• Your goal:
Within these entries, which lines include the string "accomplish"? Copy each one.

[Stored data entries]
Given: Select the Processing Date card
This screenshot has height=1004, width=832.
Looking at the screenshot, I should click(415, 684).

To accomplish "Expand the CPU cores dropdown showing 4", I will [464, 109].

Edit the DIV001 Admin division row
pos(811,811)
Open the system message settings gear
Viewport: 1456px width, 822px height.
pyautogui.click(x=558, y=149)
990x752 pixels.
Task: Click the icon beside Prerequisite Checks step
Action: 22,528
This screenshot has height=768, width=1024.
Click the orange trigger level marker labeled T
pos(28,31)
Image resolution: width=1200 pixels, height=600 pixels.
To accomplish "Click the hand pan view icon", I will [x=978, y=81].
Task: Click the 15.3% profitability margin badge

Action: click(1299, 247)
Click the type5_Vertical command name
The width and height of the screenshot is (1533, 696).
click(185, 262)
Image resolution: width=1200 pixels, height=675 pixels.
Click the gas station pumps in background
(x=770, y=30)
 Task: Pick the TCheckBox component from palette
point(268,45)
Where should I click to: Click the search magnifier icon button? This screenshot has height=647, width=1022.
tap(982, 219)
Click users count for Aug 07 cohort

• Solution for this exercise:
To accomplish "Expand the CPU cores dropdown showing 4", I will [464, 109].
To accomplish "Click the hand pan view icon", I will [x=978, y=81].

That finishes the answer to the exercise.